Козырёк, всё-таки, обвалился. Накаркали. Я стоял у самой машины ниже всех. Меня лавина грунта сбила с ног и ударила о большое колесо. Мне повезло, что это колесо оказалось передо мной. Я упал на колени, ударился головой о протектор и меня в таком положении, грудью на шине, засыпало с головой. Если бы я упал мимо колеса плашмя на землю, то добраться до меня было бы трудней.
Полкового доктора в лагере не было, он был на рыбалке. Меня отвезли в посёлок на «скорую». Дежурный врач наложила мне три скобки на рану лба и перевязала.

Полковой доктор меня на врачебную комиссию не отправил. Наоборот, всячески прятал меня от училищной комиссии по санитарному состоянию лагеря. Которая, так некстати, нагрянула в лагерь через два дня после ЧП со мной. Три дня я просидел в каком-то сарае без перевязки. Повязка была туговата, лицо у меня отекло, а я не осмелился снять бинты. Мой друг приносил мне еду.
Комиссии очень понравились промаркированные белым песком дорожки и курилки.
А у меня осталось стойкое отвращение к тугим шапкам.

Здесь в Близнецах уже начались массовые самостоятельные полёты на МиГ-17. И по мере их нарастания, всё чаще стали проявляться в воздухе отказы авиационной техники. Были случаи пожара в полёте и отказы двигателя. Один из отказов двигателя закончился катапультированием курсанта на кругу.

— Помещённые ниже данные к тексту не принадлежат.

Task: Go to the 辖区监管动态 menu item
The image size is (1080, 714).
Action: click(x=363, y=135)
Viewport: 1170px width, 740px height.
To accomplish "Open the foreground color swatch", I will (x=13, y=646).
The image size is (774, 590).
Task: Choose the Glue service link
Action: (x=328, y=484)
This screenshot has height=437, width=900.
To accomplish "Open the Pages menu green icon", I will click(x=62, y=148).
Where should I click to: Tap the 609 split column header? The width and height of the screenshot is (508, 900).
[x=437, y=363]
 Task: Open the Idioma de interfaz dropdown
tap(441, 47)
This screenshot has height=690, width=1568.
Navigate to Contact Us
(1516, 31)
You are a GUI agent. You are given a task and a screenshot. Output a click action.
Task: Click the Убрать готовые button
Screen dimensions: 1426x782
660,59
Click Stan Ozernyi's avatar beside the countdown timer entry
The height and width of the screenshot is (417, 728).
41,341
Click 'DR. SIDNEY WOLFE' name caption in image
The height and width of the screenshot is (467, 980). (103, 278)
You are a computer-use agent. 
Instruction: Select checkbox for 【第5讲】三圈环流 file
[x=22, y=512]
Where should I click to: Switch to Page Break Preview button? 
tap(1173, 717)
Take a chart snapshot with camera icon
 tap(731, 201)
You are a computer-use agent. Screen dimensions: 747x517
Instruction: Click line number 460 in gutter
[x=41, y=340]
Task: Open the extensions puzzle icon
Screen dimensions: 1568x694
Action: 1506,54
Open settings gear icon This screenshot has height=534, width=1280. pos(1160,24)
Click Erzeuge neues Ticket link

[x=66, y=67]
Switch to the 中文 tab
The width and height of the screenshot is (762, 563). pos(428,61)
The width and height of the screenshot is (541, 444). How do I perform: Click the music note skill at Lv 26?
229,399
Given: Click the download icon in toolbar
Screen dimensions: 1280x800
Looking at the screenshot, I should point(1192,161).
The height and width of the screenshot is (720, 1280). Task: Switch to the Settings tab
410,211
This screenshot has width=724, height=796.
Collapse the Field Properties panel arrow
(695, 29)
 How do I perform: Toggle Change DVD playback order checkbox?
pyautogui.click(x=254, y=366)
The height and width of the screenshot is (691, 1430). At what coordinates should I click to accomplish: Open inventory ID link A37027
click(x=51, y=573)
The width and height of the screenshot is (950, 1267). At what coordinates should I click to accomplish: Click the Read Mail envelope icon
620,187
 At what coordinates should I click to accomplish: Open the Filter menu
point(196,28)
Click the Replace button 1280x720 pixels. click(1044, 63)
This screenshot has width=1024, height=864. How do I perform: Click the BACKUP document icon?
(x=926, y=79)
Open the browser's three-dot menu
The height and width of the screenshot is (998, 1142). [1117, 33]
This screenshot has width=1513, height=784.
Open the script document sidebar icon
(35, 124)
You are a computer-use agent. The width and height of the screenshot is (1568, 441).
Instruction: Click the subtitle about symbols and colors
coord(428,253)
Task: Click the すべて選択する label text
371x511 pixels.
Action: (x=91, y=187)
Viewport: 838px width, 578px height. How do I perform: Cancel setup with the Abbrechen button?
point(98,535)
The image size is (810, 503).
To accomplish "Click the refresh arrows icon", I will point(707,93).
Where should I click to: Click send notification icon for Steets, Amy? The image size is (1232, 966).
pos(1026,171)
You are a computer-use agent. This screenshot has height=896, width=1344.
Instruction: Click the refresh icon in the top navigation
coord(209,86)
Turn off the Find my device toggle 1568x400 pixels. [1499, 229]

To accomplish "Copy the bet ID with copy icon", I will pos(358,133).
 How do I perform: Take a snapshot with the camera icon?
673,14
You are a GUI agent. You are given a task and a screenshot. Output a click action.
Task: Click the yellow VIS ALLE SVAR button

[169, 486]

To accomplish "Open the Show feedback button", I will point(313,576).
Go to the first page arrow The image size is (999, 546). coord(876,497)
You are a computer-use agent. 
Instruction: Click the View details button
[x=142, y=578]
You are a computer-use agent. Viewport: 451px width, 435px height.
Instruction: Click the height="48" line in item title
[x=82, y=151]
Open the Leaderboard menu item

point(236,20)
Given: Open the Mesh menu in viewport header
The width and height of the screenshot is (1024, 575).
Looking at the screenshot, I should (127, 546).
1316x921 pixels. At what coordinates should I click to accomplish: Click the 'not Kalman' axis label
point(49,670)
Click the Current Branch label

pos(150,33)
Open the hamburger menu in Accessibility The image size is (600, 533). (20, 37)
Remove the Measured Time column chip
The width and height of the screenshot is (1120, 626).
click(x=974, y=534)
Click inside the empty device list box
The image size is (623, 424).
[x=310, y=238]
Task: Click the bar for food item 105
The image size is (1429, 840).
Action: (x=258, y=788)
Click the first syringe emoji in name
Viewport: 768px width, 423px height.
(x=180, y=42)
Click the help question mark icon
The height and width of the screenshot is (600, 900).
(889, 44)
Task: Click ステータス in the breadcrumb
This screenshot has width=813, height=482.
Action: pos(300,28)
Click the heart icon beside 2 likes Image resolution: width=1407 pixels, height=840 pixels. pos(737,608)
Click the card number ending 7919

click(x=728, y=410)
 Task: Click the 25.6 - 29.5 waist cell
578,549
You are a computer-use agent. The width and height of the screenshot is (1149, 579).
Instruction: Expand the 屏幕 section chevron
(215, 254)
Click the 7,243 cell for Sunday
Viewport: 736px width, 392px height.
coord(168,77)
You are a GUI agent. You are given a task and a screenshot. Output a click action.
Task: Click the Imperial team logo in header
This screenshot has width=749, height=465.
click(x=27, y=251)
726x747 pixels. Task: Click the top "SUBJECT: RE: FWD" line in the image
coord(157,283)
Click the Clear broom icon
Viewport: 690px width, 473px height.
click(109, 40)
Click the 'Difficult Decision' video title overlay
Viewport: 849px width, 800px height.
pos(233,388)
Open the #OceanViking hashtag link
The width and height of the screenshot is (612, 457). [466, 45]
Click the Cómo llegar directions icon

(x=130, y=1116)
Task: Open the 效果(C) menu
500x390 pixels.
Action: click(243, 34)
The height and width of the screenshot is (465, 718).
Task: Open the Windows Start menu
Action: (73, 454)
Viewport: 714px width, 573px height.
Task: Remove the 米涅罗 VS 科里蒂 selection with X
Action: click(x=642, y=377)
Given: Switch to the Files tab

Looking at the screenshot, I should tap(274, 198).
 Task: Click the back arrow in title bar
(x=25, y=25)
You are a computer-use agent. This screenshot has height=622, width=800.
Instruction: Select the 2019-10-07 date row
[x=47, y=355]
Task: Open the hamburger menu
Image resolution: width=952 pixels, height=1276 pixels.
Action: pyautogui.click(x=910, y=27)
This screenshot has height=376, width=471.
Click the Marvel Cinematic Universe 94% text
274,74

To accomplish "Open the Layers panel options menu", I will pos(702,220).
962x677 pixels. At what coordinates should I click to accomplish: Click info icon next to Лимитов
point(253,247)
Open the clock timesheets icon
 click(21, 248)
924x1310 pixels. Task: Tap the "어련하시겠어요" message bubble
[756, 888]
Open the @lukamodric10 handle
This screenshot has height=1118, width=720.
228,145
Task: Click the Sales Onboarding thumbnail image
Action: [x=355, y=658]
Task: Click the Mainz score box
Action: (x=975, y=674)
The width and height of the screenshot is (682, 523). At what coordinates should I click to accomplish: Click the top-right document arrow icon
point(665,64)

С другими отказами успешно справлялись.

Я был очевидцем захода на посадку курсанта, у которого остановился двигатель уже после четвёртого разворота. Прыгать было поздно, надо было садиться перед собой. Все смотрели в сторону глиссады. Там самолёт скрылся за лесополосой, которая проходила поперёк посадочного курса. Вот показался за деревьями гриб пыли и дыма. Все затихли. Не успели дать команду на выезд аварийной службы, как над верхушками деревьев, покачиваясь на больших углах атаки, появился самолёт. Народ ахнул. Двигатель изрядно коптил, но посадка прошла благополучно в пределах полосы. Инструкторы и курсанты радостно загомонили, обсуждая это чудо.

Оказалось, что курсант, выбирая место приземления перед собой, включил аварийный запуск двигателя. И над самой землёй, свечи зажигания воспламенили топливо. Произошло нечто подобное взрыву, который образовал гриб пыли и дыма и придал импульс скорости аппарату. Двигатель вышел на обороты и позволил курсанту приземлиться.

После одной, особенно урожайной на особые случаи недели, в Близнецы прилетел на МиГ-17 начальник училища. Он рассказал нам, что так и должно быть. Это же «старый примус, он должен гореть и периодически гаснуть». Ничего страшного. Надо знать Действия в особых случаях и чётко им следовать. Всё будет хорошо!
Признаться, мне показалось, что эта душеспасительная беседа генерала была излишней. Никаких панических настроений не было и в помине. Наоборот, курсанты были отмобилизованы, как никогда. Возможно, эти настроения и хотел возбудить высокий начальник. Или подзарядиться такими настроениями самому. Улетал он в хорошем настроении. Миссия удалась.

Мы продолжили осваивать «примус» с крыльями. И с тремя пушками.

Написал слово «примус» и вдруг подумал: а много ли людей здесь представляют это устройство? И уж совсем таких мало, которые эксплуатировали примус. Или керогаз? Шум примуса больше похож на звук реактивного двигателя. В сущности, принцип работы у них один, только давление воздуха у двигателя создаётся компрессором, а у примуса — встроенным насосом. Впрочем, Миг-17 и примус — устройства одного времени. Хотя, и самолёт ещё летает у частных зарубежных коллекционеров авиатехники. И примусы ещё нищета использует в зарубежных странах третьего мира.